LEXUS HS250h DEFIES REASON
by Casey Williams
Little sporting hybrids are not usually the types of cars I hop into for seven hours of driving, into a predicted snowstorm. I envision prissy little cars with high-strung personalities that are frugal, but not a buggy full of fun. My partner coming in the door after driving home through hellacious weather, and vibrating with excitement, should have been my first clue that the HS250h was more than met appearances.
Part Prius with heavy sprinkles of Lexus IS250 and LS600h, the HS250h is a compact-sized luxury hybrid for which it is apparently the only categorical reference. Sport sedan styling is highlighted by an incredibly aerodynamic profile that first greets the wind with a smooth three-bar chrome grille, flared headlamps, and swept windshield. Eighteen-inch alloys with low-profile tires looked great, gripped corners well, and performed a surprising job of handling deep snow. High-tech LED taillamps are standard.
George Jetson never imagined an automotive interior like this. It is at once luxurious and hyper-technical – like a leather-upholstered iPOD. Twin analog gauges look normal, but the left one communicates whether the batteries are being charged or depleted instead of engine rpm. The center of the dash flows up to a touchscreen and contains buttons for climate, audio, and navigation controls. A gay little gear selector is probably best engaged with pinkies raised. As with the RX350, the HS comes with a mouse-type controller to work through menus. Way cool, you can actually feel when the arrow has highlighted a particular function.
And there’s plenty to control. A heads-up display shows speed, navigation directions, and through “Touch Tracer” press-sensitive steering wheel controls, which audio or phone button you are pressing. Cell phones connect with Bluetooth and you can voice-activate the audio, climate, and audio systems from a button on the steering wheel. iPODs connect through a USB port, allowing you to scroll through favorite songs, artists, and albums with the mouse. It takes patience if you have a music store’s worth of music, but at least you can find your song through the car’s menus.

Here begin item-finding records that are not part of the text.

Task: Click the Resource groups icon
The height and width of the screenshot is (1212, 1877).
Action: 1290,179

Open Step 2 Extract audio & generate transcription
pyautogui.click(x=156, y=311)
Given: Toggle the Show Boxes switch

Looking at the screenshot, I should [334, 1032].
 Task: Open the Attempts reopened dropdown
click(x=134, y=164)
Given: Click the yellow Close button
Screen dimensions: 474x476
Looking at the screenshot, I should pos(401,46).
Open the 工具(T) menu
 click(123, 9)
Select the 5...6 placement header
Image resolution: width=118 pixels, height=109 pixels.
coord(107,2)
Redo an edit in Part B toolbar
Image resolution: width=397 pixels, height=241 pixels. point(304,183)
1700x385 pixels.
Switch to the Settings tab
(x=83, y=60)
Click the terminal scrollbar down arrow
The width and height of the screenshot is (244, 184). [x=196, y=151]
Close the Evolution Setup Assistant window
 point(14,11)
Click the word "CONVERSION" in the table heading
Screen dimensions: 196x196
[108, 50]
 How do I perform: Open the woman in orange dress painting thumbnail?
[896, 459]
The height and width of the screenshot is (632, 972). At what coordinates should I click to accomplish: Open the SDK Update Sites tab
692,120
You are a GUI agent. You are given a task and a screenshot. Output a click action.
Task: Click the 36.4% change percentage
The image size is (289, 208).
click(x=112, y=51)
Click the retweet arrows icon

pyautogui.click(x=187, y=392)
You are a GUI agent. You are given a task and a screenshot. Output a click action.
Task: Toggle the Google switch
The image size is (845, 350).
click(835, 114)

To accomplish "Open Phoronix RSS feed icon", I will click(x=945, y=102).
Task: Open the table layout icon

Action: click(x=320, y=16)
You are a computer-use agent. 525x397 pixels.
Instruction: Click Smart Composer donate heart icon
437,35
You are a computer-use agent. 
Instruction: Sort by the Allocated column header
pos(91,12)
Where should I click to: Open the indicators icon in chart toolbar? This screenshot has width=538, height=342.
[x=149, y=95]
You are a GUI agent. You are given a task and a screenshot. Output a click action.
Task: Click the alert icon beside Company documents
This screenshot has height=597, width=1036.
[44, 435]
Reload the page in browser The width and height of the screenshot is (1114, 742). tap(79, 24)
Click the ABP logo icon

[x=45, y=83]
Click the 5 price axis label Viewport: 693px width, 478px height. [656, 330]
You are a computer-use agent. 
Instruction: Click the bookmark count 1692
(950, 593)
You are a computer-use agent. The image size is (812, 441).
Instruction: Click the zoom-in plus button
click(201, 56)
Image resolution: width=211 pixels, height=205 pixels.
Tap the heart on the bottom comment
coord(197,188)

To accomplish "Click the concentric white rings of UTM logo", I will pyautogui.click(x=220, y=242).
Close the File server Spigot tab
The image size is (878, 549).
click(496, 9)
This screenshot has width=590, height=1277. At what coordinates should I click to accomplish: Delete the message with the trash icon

Lane Keep Assist, activated by another button on the steering wheel, uses cameras to monitor the lane markings. When you start to cross one, the system adds tension to the steering wheel and beeps. If you look closely, you might notice the big Lexus logo in the grille is actually just a good place to hide a radar unit that automatically adjusts the cruise control speed when approaching vehicles from behind and detects too fast closing speeds to warn drivers of impending collisions with flashing lights. A wide view front camera helps you see around parked cars while nosing into traffic. Keyless entry and starting can be programmed to remember preferences from multiple drivers upon arrival.
With all of the technical sophistication, it would be easy to forget the HS is primarily a luxurious Lexus. Awesome heated/cooled leather seats, stitching around the instrument hood and center control stack, wood grain trim, and leather steering wheel exceed all expectations. XM Satellite Radio entertained while the Zagat restaurant guide provided nourishment. More than once, the NAV system warned of slowing traffic miles ahead and gave me a chance to route around it. The stereo sounded good, especially when cranked, but Mark Levinson needs to re-furbish this concert hall to match other Lexus cabins.
During dinner in downtown Chicago, I watched snow “fall” sideways down the river, between the skyscrapers. While I was eating, five inches of snow fell, making the roads were an absolute mess. There wasn’t a snowplow in sight. I brushed off the HS, stabbed the start button, twitched the gear lever, and eased away without a blink of the traction control system. Impressive.
I think part of the HS250h’s poor weather confidence is its smooth powertrain. An Atkinson cycle four-cylinder engine generates 147 HP. Combine that with the hybrid electrical system, and you put 187 HP to the front wheels through a continuously variable transmission. Normal, Power, Eco, and EV modes alter throttle response and A/C settings to change the car’s attitude; EV mode allows the car to be driven short distances on electricity alone. Fuel economy is rated 35/34-MPG city/hwy.
I wish you could have seen the valet’s face when I stopped in front of my hotel. It took a few minutes to teach him how drive the car, but when he brought it back to me hours later, a big smile came across his face. “Nice car,” he said as he handed me the fob. Nice car, indeed.
So, how do you rectify the HS250h in your mind? It has enough technology to star in a sci-fi flick, but is a joy to drive at high speeds over long distances. It defies expectations and categories. Your mind wants to compare it to other near luxury sport sedans or eco-hybrids, but it really can’t. It is special, and after driving it, nothing will ever be the same. All of that specialness comes with an as-tested price of $46,547, making it competitive with the Acura TSX, BMW 330d, and Mercury Milan Hybrid.